On the 29th, Naver Cloud, as the lead operator of the Ministry of Science and ICT's independent AI foundation model project, unveiled the first outcome of the "Omni foundation model" development task.
The newly unveiled "HyperCLOVA X SEED 8B Omni" is Korea's first foundation model to adopt a native omni-modal architecture, equipped to learn and understand diverse data types—such as text, images, and audio—within a single model. This enables AI to integrate context and solve problems across complex environments involving speech, writing, vision, and audio.
To maximize the potential of omni-modal AI, Naver Cloud plans to go beyond the traditional internet document–centric training on text and images, secure data that reflects real-world contexts, and apply it to the model. The model also offers capabilities to understand, generate, and edit by combining text and images, achieving global-level multimodal generation performance.

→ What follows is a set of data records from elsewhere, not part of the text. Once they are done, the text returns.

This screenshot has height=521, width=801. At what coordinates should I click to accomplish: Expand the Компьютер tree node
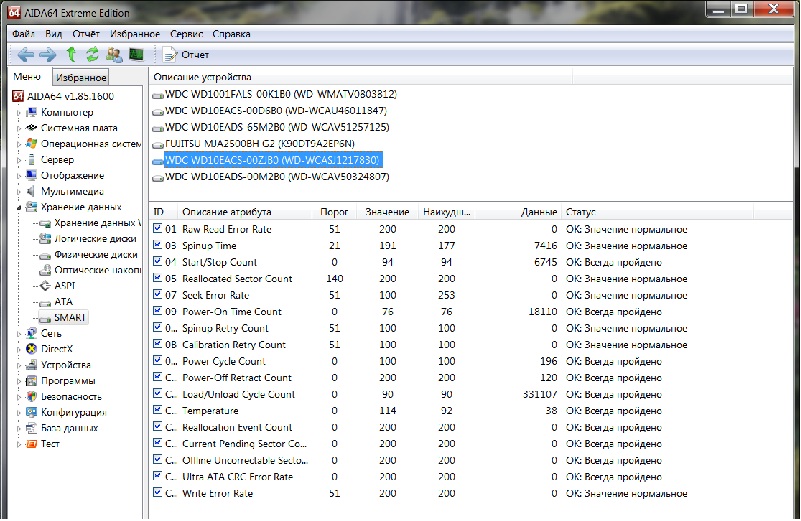pos(18,112)
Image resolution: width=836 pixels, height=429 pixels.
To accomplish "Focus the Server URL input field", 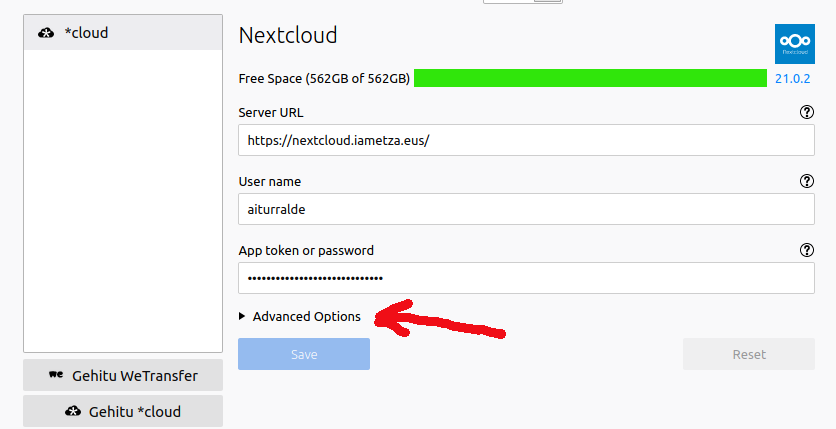I will click(x=526, y=140).
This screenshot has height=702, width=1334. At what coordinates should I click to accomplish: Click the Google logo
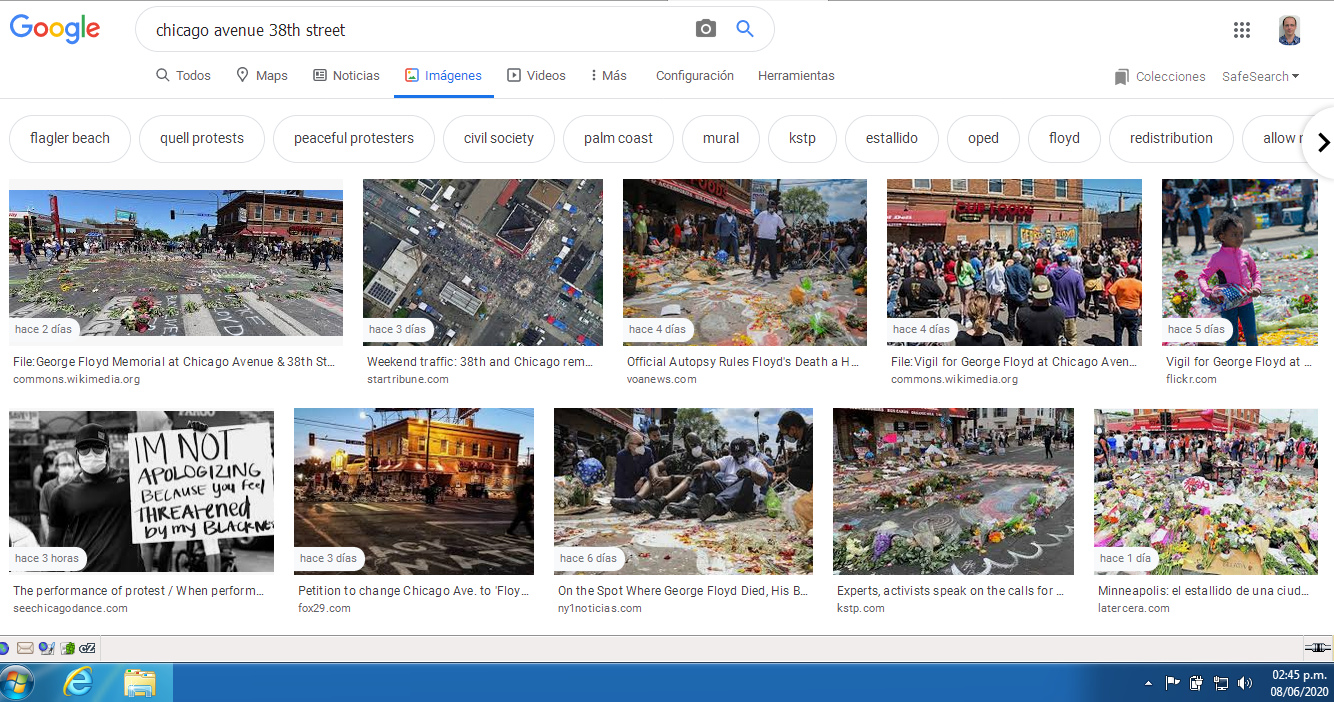click(55, 29)
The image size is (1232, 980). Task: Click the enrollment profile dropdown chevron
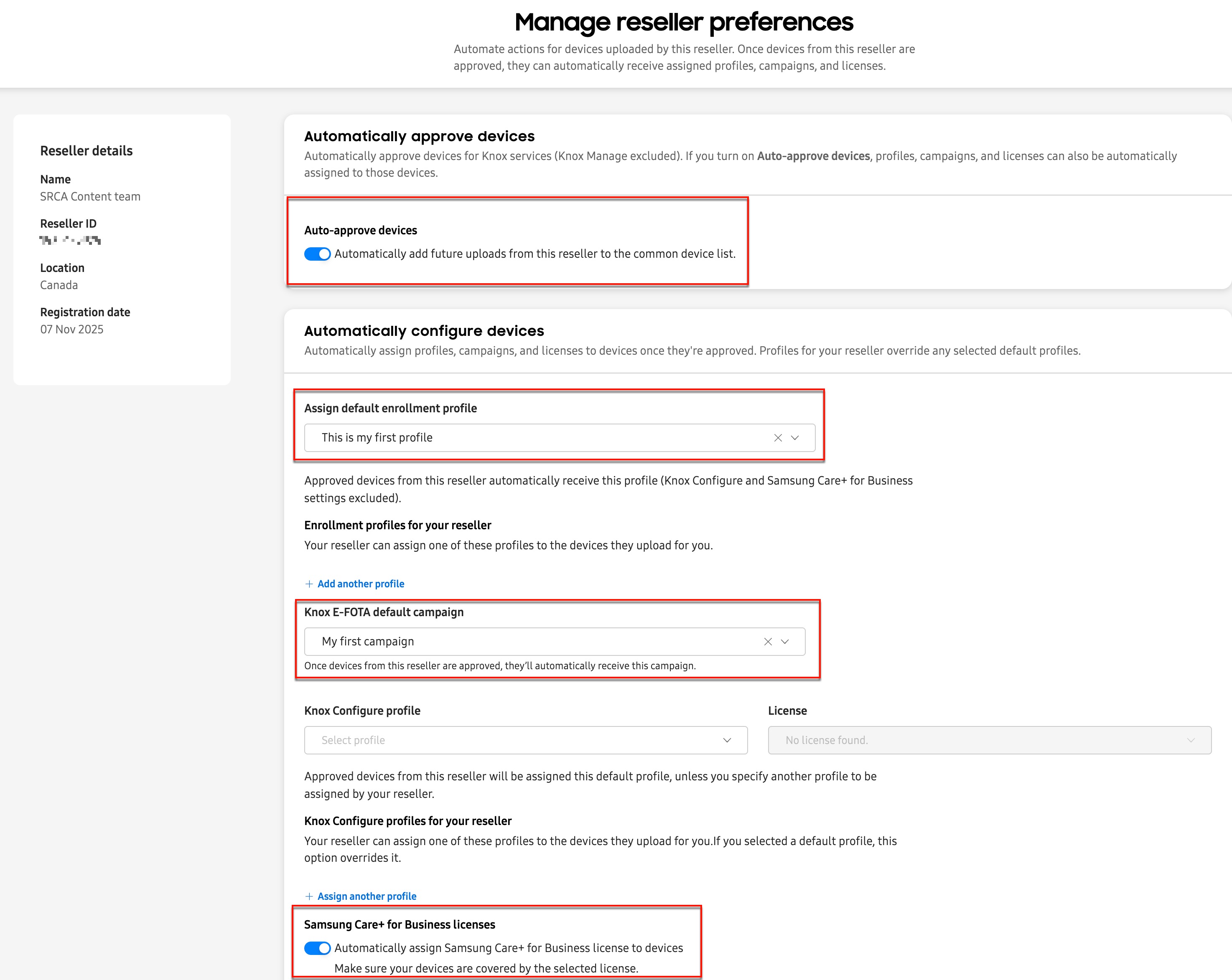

Naver Cloud also verified the feasibility of implementing an omni-modal agent with complex problem-solving skills by combining vision, audio, and tool-use capabilities into a reasoning AI through "HyperCLOVA X SEED 32B Think." The model demonstrated strong performance in real-world use and proved its capabilities by recording top-tier scores across various subjects.
Based on this AI technology, Naver Cloud plans to expand AI agents that can be used in search, commerce, content, and public and industrial settings, building a technology ecosystem to realize "AI for everyone."